▶ THE TASK
Reproduce, exactly and in full, only the lines below from the one containing "Для користувачів (1522, 966)" through the one containing "Люди у місті (1123, 1085)".

▶ DATA RECORDS
────

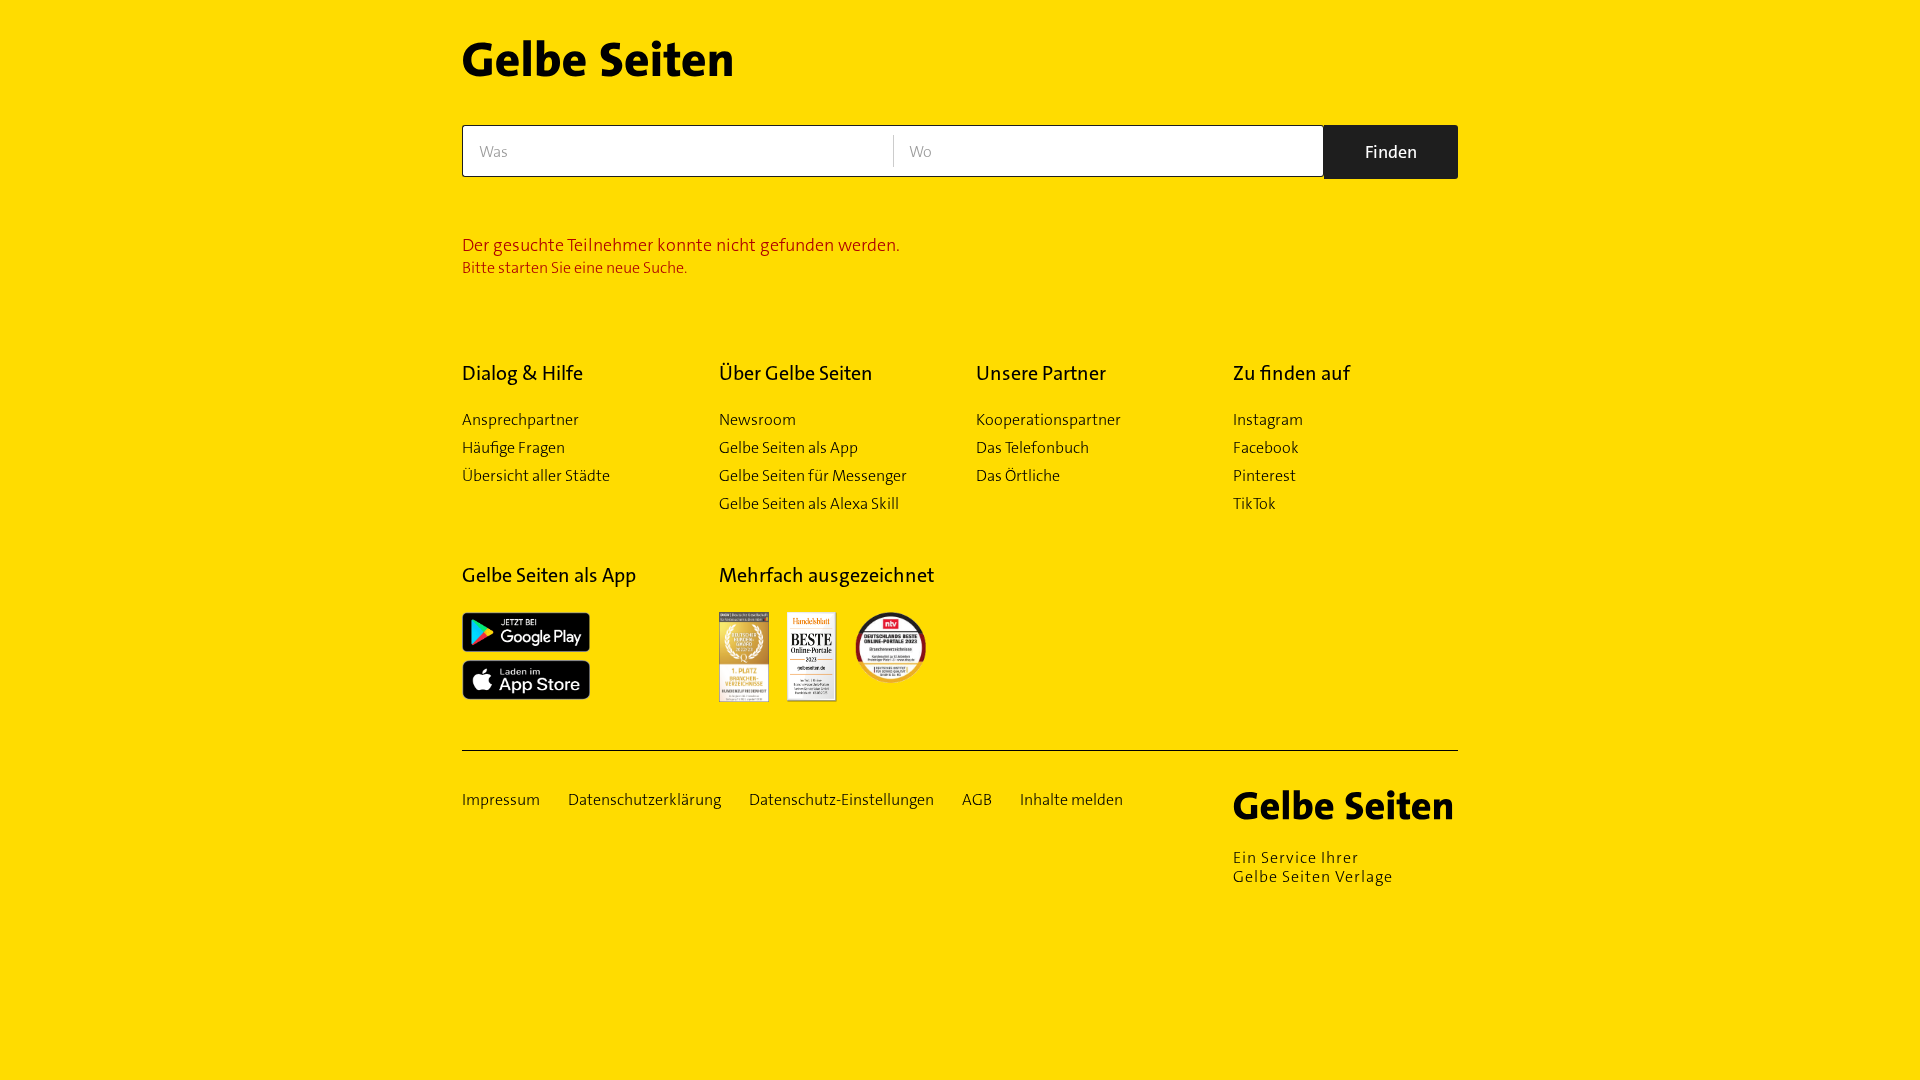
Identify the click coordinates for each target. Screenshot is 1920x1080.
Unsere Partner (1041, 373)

────

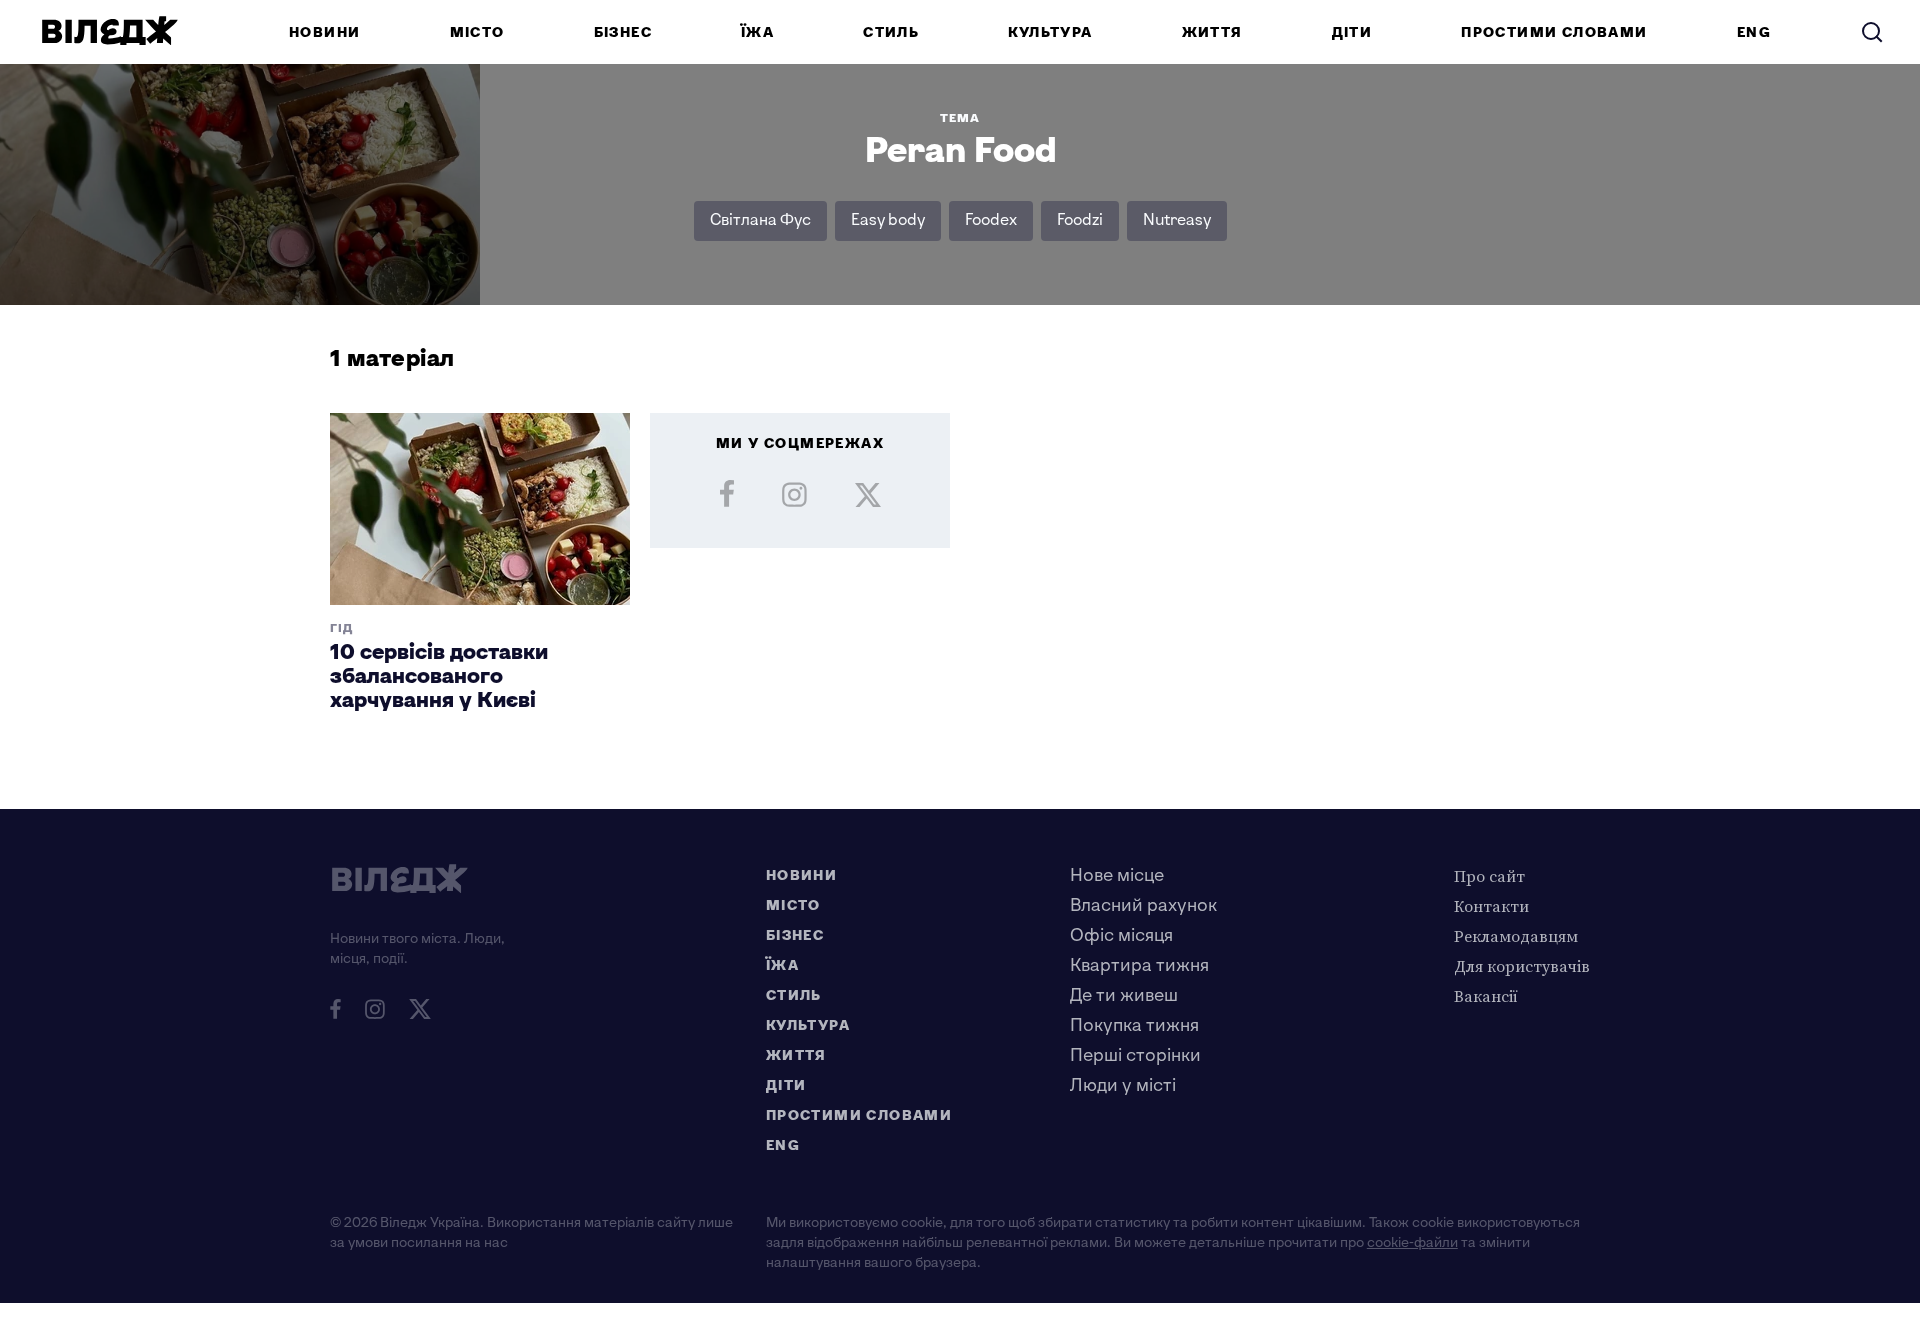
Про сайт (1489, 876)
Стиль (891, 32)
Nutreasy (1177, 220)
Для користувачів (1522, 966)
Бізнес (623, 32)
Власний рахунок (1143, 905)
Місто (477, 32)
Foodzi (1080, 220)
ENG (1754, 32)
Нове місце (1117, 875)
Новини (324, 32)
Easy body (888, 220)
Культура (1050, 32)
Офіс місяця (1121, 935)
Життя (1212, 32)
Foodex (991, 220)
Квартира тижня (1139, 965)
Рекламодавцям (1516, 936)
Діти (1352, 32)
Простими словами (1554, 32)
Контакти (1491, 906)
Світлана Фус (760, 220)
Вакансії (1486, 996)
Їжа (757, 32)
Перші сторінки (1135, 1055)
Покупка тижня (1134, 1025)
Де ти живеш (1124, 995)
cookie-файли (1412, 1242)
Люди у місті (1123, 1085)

────

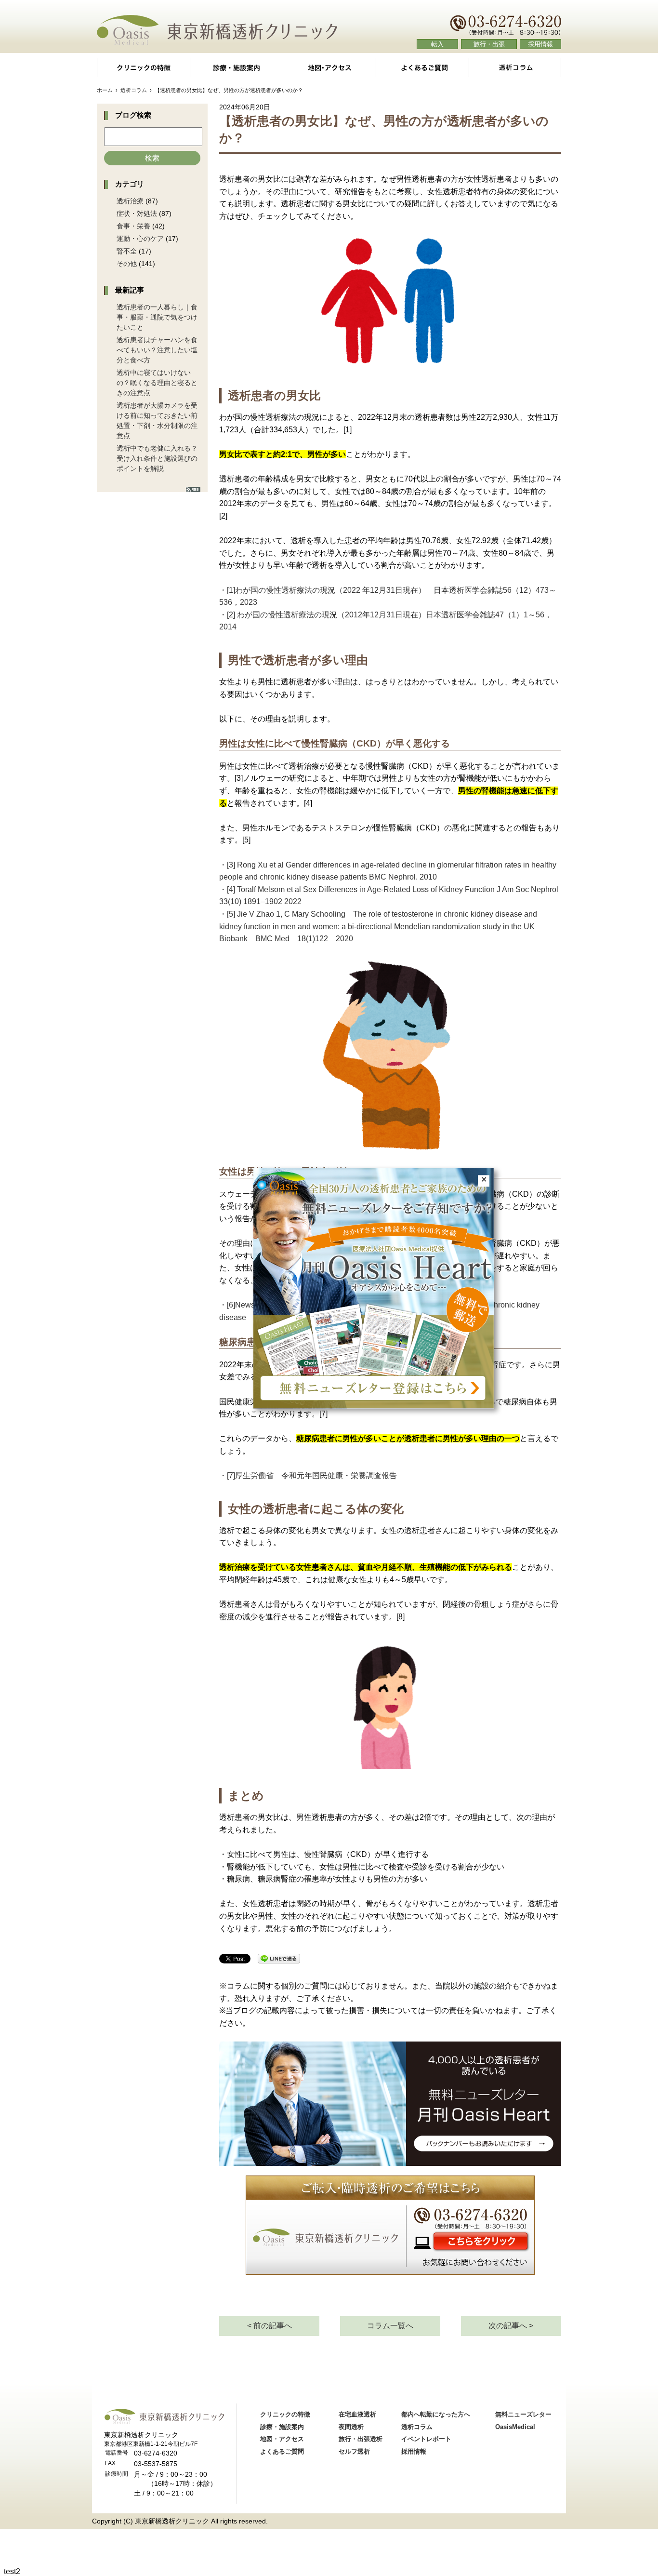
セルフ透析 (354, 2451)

────

▶ RESULT BELOW
Для користувачів (1522, 966)
Бізнес (623, 32)
Власний рахунок (1143, 905)
Місто (477, 32)
Foodzi (1080, 220)
ENG (1754, 32)
Нове місце (1117, 875)
Новини (324, 32)
Easy body (888, 220)
Культура (1050, 32)
Офіс місяця (1121, 935)
Життя (1212, 32)
Foodex (991, 220)
Квартира тижня (1139, 965)
Рекламодавцям (1516, 936)
Діти (1352, 32)
Простими словами (1554, 32)
Контакти (1491, 906)
Світлана Фус (760, 220)
Вакансії (1486, 996)
Їжа (757, 32)
Перші сторінки (1135, 1055)
Покупка тижня (1134, 1025)
Де ти живеш (1124, 995)
cookie-файли (1412, 1242)
Люди у місті (1123, 1085)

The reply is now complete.